Sure, you wouldn’t expect today’s figures to look like numbers during local construction’s heyday.
But housing permits were up 30.8 percent year over year in the first six months of 2013, and they rose 47.1 percent in the 12 months leading up to June, statistics from local research firm SalesTraq show.
Plus, gaming operators are working on several big retail and entertainment projects on the Strip. Caesars Entertainment Corp. is building The Linq, a $550 million project next to the Flamingo. MGM Resorts International is spending $100 million to refashion the space between New York-New York and Monte Carlo into a retail, dining and entertainment district. And SBE Entertainment continues its $415 million demolition and renovation work on the former Sahara, which it’s transforming into boutique hotel SLS Las Vegas.
So what gives with June’s depressed construction sales?
Part of it was a 50 percent drop in spending on heavy and civil engineering construction, which is mostly infrastructure projects, said Steve Brown, director of the Center for Business and Economic Research at UNLV. And that falloff wouldn’t be an unusual trend.
“You usually don’t have a sustained high level of infrastructure spending when the economy’s just bumping along,” Brown said.
There’s also typically a lag — sometimes a year or longer — between permit pulls and groundbreaking.
“I think we’re still a little bit early in the cycle as it relates to the construction sector,” said Brian Gordon, a principal in local research firm Applied Analysis. “A number of commercial sectors have remained off in the past couple of years, and while new-home sales and prices are on the rise, the total volume of homes being constructed isn’t significant enough to warrant tremendous gains in material purchases at this point.”
Sales may pick up in coming months as bigger Strip projects break ground.

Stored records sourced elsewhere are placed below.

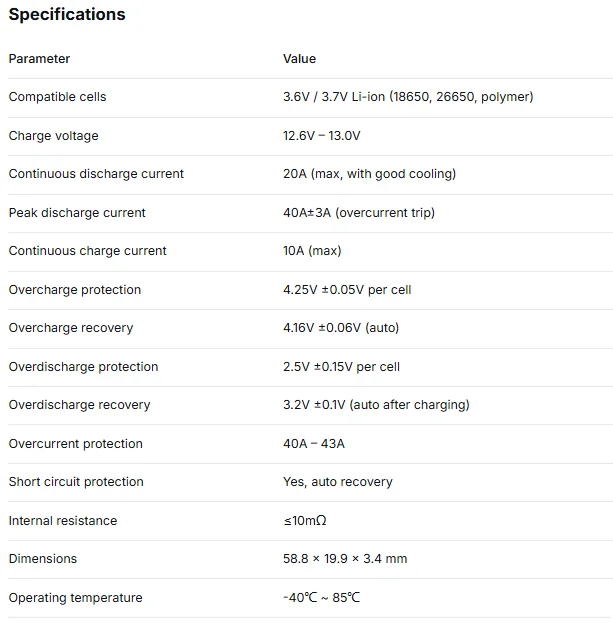Select the Overdischarge protection label
The height and width of the screenshot is (623, 613).
coord(83,367)
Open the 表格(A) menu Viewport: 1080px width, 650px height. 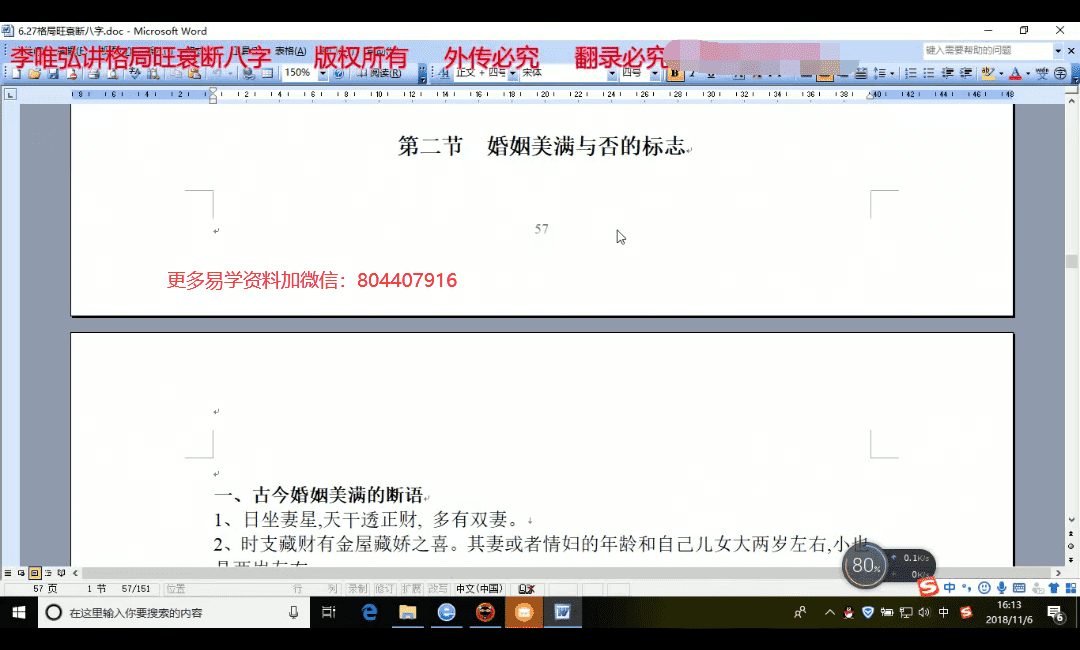click(291, 51)
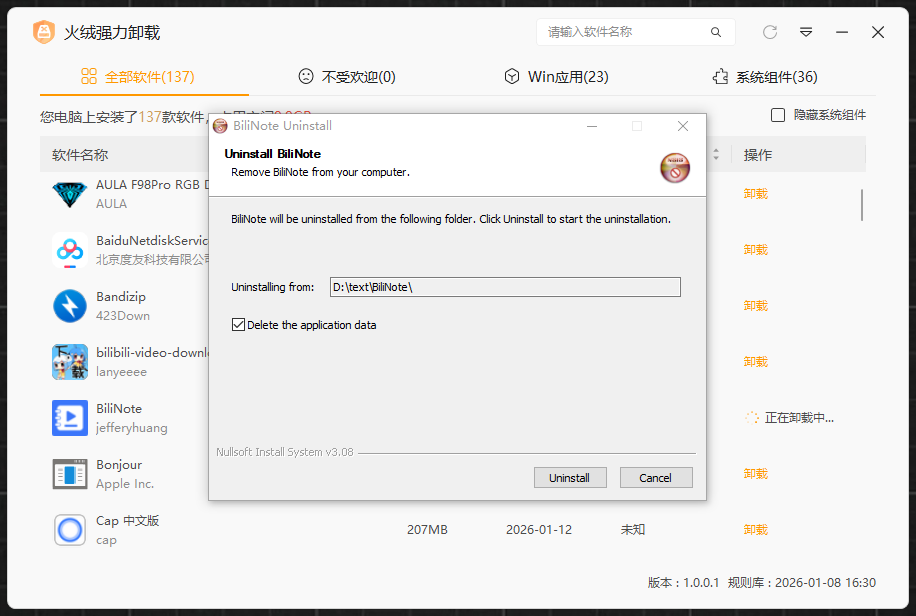The image size is (916, 616).
Task: Click 卸载 link for Cap 中文版
Action: (x=755, y=530)
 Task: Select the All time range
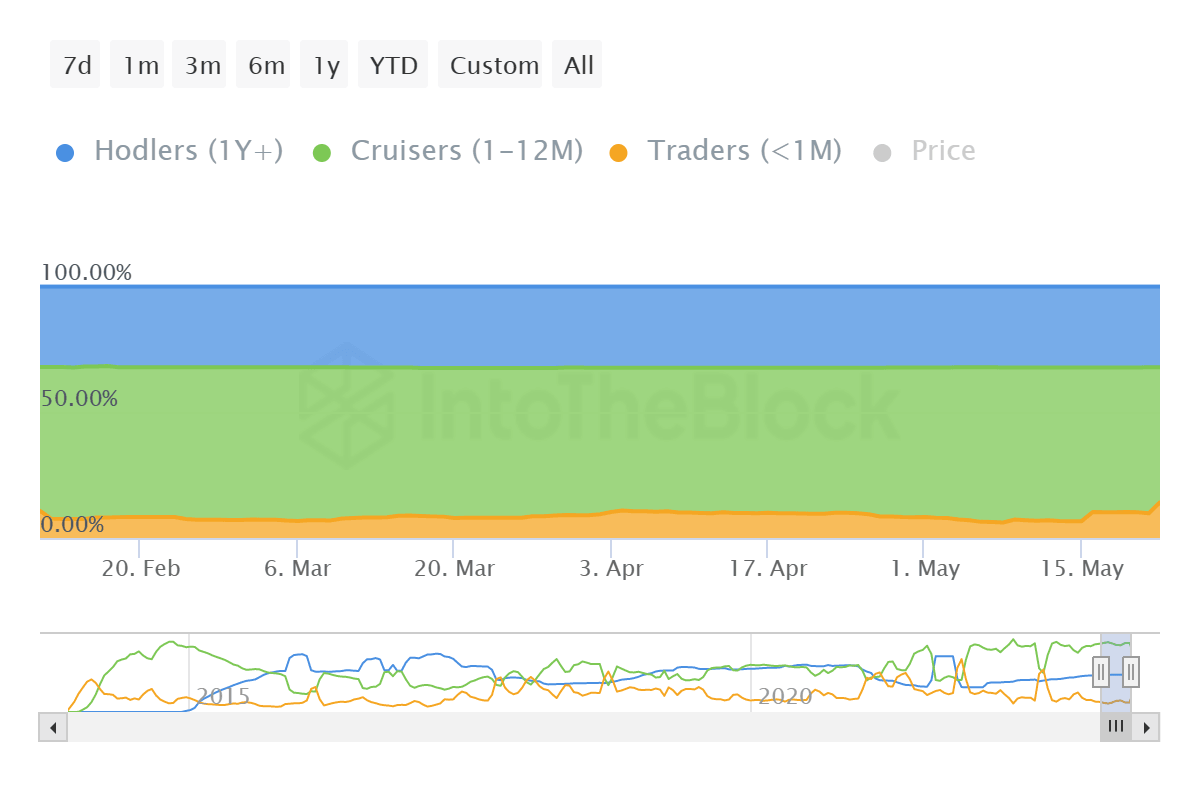tap(577, 64)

For example, work still has to begin on Resorts World Las Vegas, the megaresort Genting Group of Malaysia plans to build for $2 billion to $7 billion on the former Echelon/Stardust site.
But it’s unlikely that local building-related sales will ever return to their halcyon days: Homebuilders are closing on roughly 600 homes a month, well below the 3,000 to 4,000 closings they averaged during the boom.

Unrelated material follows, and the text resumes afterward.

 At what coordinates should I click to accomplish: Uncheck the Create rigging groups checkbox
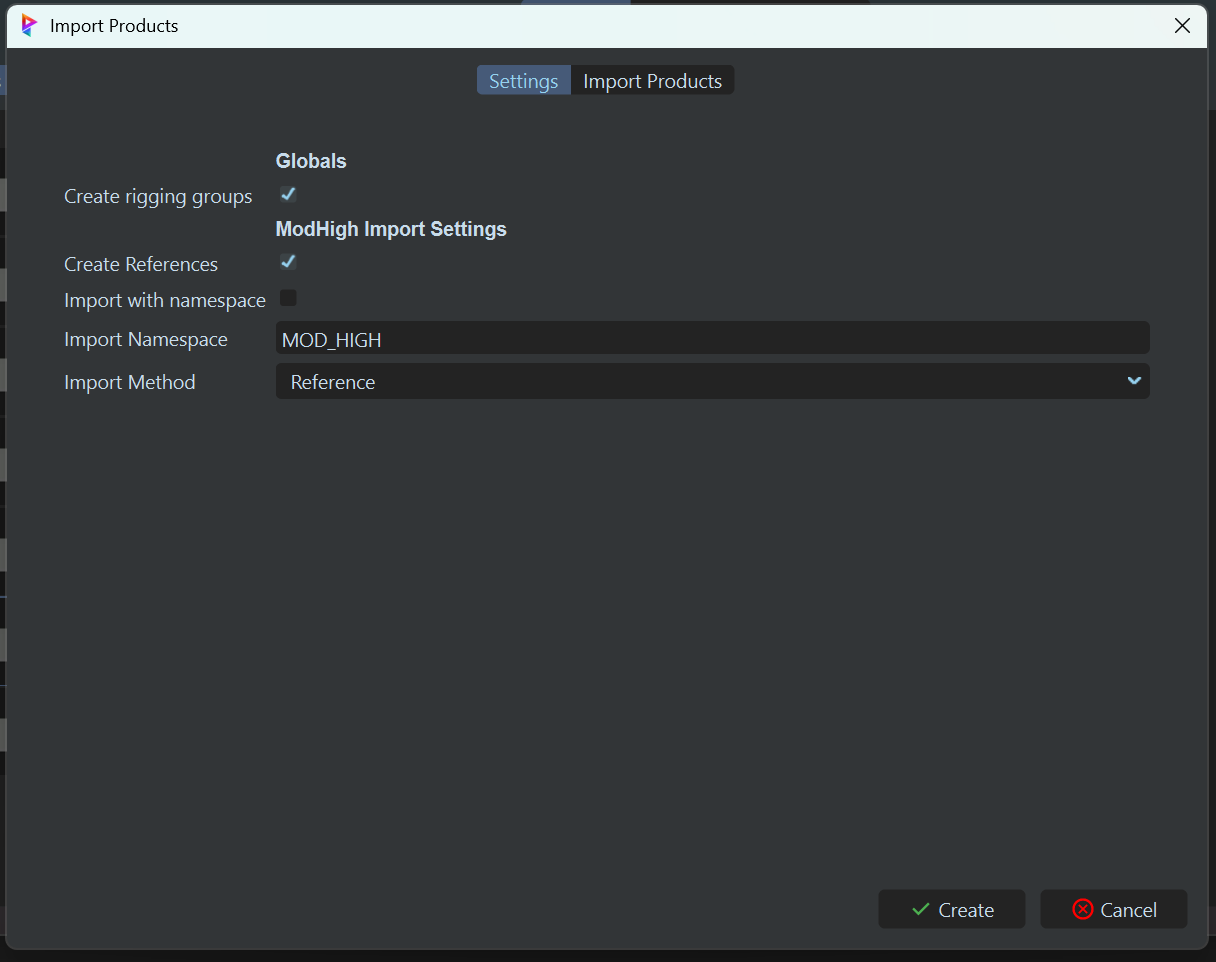(x=288, y=195)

■\u2007Colliers International brokers helped close several big deals recently.
Robert Torres and Scott Gragson represented multiple landowners in the sale of five parcels totaling 24 acres to Zuffa Landco. Zuffa Landco is an affiliate of Zuffa, the parent company of Ultimate Fighting Championship. Zuffa bought the properties for $7.8 million, with plans to build a worldwide headquarters on the site, according to UFC Chief Financial Officer John Mulkey. Kevin Higgins of Voit Real Estate Services represented Zuffa Landco.

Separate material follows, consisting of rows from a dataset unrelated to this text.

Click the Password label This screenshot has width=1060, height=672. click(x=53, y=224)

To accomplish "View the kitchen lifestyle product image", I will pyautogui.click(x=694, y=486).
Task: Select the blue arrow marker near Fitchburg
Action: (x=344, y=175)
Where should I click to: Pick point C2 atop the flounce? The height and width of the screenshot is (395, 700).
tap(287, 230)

Ryan Martin , Patti Dillon, Tom Stilley and Lizz Stilley represented Fore Property Co. in its $1 million purchase of seven acres at 1601 S. Boulder Highway, as well as its $575,000 purchase of five acres at 993 Equestrian Drive.
Vincent Schettler represented Investor Equity Homes and Mosaic Land 2 in their $275,000 purchase of 2.1 acres of land at 8162 N. Tioga Way.
David Grant represent landlord E.S. & R.E. Berger Family Trust in its 60-month, $155,000 lease of 1,400 square feet to Subway Real Estate. The space is at 591-A College Drive.